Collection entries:

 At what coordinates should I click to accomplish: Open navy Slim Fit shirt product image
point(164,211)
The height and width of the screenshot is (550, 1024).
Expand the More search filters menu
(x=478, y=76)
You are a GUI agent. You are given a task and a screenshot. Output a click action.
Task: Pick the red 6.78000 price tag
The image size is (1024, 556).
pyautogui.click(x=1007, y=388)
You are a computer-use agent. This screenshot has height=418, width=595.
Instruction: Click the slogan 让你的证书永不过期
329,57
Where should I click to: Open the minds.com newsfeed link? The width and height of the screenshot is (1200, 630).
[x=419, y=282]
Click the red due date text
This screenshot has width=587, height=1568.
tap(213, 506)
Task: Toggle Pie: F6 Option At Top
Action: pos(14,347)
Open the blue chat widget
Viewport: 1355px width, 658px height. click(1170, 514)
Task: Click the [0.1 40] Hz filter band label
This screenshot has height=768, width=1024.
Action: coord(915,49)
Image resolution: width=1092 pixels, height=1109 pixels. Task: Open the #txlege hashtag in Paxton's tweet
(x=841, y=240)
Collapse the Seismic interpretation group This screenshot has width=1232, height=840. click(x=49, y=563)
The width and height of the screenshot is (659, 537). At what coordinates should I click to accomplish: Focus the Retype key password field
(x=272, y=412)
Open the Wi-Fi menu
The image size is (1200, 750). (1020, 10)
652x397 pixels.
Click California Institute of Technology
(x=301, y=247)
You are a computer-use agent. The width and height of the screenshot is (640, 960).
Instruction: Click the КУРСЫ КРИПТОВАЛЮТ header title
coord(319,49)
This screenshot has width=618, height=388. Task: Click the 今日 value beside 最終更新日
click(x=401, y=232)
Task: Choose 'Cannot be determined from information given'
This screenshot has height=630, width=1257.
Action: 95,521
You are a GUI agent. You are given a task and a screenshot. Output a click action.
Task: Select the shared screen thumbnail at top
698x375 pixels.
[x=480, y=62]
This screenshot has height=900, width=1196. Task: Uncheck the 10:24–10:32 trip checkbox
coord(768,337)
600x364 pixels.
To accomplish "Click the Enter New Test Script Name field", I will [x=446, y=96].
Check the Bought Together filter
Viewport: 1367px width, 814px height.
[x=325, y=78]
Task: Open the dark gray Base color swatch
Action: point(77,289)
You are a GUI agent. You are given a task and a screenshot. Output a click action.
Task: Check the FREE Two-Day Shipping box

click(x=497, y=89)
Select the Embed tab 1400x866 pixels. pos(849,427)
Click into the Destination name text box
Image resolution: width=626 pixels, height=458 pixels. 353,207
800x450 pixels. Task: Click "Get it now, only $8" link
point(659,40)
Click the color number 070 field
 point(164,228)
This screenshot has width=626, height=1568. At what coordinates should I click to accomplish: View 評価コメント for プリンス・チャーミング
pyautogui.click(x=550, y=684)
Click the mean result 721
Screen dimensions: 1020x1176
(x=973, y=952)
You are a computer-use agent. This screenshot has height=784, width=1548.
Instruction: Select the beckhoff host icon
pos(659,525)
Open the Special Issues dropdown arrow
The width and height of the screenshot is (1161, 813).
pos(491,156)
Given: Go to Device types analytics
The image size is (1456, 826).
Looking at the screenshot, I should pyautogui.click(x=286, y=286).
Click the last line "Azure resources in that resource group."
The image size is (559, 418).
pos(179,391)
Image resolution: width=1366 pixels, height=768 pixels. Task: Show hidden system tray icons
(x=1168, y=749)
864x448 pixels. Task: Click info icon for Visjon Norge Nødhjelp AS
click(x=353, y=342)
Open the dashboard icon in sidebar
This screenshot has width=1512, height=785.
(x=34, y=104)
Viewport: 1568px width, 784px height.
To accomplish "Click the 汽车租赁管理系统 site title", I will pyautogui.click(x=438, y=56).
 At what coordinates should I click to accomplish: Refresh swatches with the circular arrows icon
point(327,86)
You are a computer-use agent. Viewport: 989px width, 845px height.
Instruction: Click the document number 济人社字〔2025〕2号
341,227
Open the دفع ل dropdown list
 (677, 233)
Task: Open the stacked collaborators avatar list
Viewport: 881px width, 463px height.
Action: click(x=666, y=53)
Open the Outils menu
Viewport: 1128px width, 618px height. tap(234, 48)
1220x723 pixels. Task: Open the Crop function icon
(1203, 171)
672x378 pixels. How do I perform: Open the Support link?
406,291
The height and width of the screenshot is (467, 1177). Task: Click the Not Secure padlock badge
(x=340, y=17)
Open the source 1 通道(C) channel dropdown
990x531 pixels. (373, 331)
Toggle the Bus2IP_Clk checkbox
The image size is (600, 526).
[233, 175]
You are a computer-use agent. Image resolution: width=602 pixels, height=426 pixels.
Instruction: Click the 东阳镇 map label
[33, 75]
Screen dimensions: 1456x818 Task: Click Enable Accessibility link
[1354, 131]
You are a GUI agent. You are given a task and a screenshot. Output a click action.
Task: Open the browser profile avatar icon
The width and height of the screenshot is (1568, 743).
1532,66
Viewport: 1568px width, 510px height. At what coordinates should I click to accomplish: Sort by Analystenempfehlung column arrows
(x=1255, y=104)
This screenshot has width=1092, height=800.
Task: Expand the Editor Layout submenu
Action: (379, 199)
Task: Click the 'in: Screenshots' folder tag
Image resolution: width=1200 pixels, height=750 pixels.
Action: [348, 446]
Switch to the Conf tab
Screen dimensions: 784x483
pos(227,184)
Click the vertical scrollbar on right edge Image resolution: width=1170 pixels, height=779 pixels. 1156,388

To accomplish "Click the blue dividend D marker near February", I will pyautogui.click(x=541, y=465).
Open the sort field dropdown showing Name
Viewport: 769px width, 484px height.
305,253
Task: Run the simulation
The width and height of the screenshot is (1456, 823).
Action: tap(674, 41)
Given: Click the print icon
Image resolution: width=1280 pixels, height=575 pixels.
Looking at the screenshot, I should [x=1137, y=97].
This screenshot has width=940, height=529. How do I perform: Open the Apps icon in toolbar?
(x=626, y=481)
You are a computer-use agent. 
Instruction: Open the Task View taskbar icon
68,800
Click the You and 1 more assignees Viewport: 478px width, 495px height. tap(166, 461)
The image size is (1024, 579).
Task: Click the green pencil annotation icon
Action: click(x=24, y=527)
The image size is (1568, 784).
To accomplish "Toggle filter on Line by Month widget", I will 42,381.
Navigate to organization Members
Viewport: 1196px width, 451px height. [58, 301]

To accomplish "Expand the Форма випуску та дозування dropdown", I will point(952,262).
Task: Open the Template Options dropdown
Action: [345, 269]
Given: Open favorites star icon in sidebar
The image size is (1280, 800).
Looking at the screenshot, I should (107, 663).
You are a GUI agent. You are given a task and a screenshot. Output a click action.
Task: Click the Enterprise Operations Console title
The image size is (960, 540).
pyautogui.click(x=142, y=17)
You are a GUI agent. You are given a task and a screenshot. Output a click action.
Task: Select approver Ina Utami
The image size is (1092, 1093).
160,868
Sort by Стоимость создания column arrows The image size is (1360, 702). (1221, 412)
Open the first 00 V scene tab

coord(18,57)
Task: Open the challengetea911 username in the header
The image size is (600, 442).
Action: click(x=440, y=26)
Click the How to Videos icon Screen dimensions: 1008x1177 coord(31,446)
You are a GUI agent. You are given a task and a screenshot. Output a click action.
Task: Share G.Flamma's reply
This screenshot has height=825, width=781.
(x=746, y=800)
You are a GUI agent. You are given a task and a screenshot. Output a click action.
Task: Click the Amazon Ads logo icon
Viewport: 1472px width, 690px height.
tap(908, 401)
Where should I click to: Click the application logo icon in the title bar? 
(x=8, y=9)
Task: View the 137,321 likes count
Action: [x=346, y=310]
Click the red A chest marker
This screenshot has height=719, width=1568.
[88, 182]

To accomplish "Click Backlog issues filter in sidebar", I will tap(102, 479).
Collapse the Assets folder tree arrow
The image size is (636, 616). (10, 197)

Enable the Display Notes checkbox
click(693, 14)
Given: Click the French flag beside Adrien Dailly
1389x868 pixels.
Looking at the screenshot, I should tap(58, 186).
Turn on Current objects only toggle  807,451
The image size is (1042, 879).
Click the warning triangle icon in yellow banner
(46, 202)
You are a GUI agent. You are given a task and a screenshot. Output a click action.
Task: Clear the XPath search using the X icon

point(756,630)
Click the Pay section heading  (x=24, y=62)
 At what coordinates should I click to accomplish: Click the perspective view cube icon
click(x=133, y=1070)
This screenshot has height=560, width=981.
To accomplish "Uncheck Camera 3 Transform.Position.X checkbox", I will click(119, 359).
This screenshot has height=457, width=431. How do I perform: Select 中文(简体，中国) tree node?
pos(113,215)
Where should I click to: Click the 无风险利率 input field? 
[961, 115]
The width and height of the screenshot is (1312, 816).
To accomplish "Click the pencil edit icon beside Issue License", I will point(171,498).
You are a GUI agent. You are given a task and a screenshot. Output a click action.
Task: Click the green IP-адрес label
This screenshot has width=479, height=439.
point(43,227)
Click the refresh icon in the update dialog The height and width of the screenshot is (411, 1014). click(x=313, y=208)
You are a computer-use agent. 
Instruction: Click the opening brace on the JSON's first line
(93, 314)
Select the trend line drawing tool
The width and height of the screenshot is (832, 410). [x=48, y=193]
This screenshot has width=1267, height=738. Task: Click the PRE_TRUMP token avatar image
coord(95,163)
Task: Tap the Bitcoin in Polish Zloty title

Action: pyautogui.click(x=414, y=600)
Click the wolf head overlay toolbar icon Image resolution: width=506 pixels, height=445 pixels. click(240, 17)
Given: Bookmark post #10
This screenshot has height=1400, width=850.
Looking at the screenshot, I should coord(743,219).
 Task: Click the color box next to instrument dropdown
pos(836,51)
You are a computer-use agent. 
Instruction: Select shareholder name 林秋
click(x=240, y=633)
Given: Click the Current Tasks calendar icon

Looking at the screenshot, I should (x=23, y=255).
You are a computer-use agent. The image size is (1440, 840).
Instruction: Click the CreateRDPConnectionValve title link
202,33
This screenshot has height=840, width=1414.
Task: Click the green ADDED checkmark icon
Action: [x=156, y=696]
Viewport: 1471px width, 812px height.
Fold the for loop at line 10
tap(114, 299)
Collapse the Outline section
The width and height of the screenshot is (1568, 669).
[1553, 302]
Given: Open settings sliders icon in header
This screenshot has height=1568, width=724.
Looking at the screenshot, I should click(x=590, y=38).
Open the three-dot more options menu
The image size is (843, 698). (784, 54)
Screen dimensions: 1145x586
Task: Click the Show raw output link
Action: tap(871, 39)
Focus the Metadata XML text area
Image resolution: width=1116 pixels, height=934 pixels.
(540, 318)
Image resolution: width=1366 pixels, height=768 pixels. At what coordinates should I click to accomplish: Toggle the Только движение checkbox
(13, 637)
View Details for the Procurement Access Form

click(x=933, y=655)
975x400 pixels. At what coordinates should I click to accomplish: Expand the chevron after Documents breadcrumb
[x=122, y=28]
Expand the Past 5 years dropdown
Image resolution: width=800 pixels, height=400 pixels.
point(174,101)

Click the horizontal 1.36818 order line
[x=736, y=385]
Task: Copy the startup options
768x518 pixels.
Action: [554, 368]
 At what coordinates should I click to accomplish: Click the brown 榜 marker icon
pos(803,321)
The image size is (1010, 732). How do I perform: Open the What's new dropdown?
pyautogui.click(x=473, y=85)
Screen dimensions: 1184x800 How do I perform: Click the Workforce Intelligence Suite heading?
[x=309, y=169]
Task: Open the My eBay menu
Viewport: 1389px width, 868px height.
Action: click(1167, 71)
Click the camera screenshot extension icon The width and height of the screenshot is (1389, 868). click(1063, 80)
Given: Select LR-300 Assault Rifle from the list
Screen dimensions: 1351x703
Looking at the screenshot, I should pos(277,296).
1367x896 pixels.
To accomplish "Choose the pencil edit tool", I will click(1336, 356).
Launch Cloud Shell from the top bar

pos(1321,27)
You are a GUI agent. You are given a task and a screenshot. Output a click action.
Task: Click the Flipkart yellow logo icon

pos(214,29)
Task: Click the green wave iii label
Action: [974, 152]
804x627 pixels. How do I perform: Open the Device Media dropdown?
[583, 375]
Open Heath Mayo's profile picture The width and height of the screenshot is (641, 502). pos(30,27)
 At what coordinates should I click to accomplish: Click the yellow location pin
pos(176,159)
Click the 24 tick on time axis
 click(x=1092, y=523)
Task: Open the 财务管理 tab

(What the task asks): Every line in the data that holds the string "computer" should be copied.

(Answer area):
You are a computer-use agent. This screenshot has height=418, width=595.
You are a computer-use agent. The width and height of the screenshot is (640, 960).
You are a computer-use agent. This screenshot has height=784, width=1548.
You are a computer-use agent. Viewport: 989px width, 845px height.
You are a computer-use agent. Image resolution: width=602 pixels, height=426 pixels.
You are a computer-use agent. 
You are a computer-use agent. 
You are a computer-use agent. 
You are a computer-use agent. The image size is (1440, 840).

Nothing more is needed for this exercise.